Similarly to the early stage investors’ own theses, Jason Mahendran is finding similar thinking around later stage strategic buyers: “in our portfolio, interest can often come from trade buyers (rather than IPOs), and we continue to see demand for businesses with differentiated products and services with high levels of consumer engagement, that often fill portfolio gaps for these strategic acquirers”.
Both Tom March and Elio Sceti Leoni describe the long term time horizon of their investments, with Elio explaining “we don’t have fixed deadlines for exits… generally speaking we don’t see this as an ideal exit moment. There are exceptions for certain categories and there will always be interest in strong brands supported by the right P&L, especially margins, but we don’t expect to see the VC/PE market re-energise until later in 2023.
Tom also explains that he is looking 5-7 years ahead: “we are looking through the economic and political malaise… generally, there is no shortage of potential acquirers for emerging innovative fast growth brands – incumbents can’t magic up authenticity and purpose, particularly if it demonises their existing brands”.
Positivity about the future
The early stage investors I spoke to all shared positives to be found in these tough times, around rigour, creativity and a renewed focus on ESG. Here are their parting words about the future:
Tom March: “we believe there will be a new breed of consumer start-up that leverages the latest tech innovations to build modern offerings designed for new consumer behaviours”.
Libby Gibson: “Recessions… can be an excellent time to invest and scale. Good businesses are good businesses whatever the economic backdrop.”

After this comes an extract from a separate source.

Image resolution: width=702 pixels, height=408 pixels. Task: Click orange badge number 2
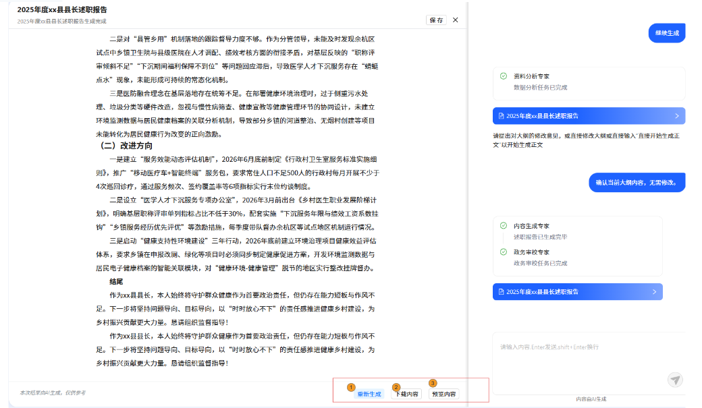pos(396,387)
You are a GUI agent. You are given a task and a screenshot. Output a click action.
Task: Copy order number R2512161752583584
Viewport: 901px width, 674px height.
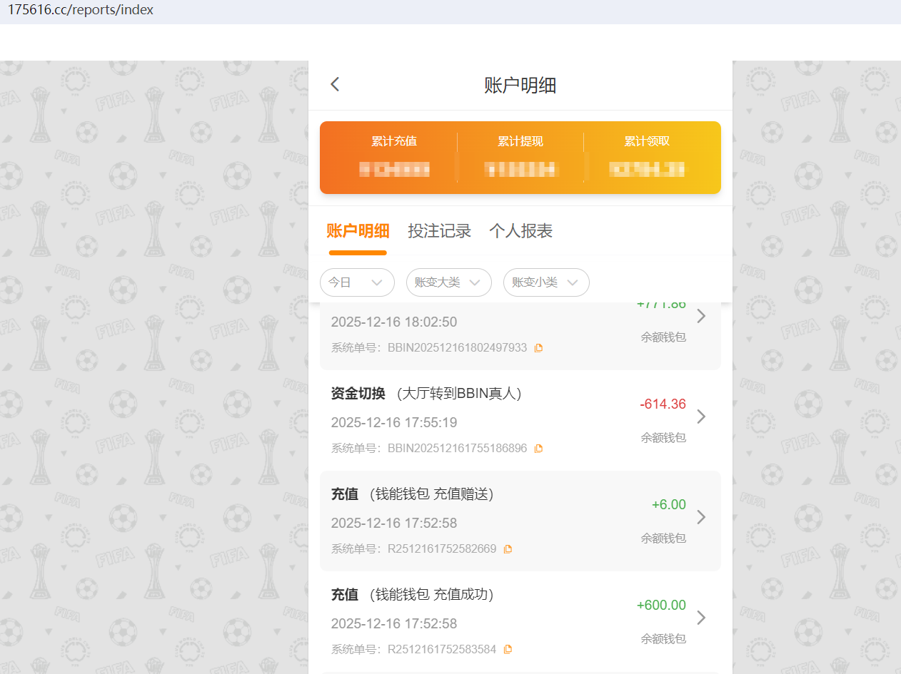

Elio Sceti Leoni: “Growing consumer brands touch millions of lives and can make a huge difference in terms of ESG… changing even a little bit of the bad habits of the CPG industry will have a huge positive ripple effect.”
Jason Mahendran: “Some of the best businesses are born in economic downturns, and we are still seeing lots of inspirational founders launch amazing consumer businesses solving real-world problems for consumers”.
Given this positivity, I am excited to see the businesses that launch at this time across consumer and retail, and how they innovative and disrupt the sector to drive growth.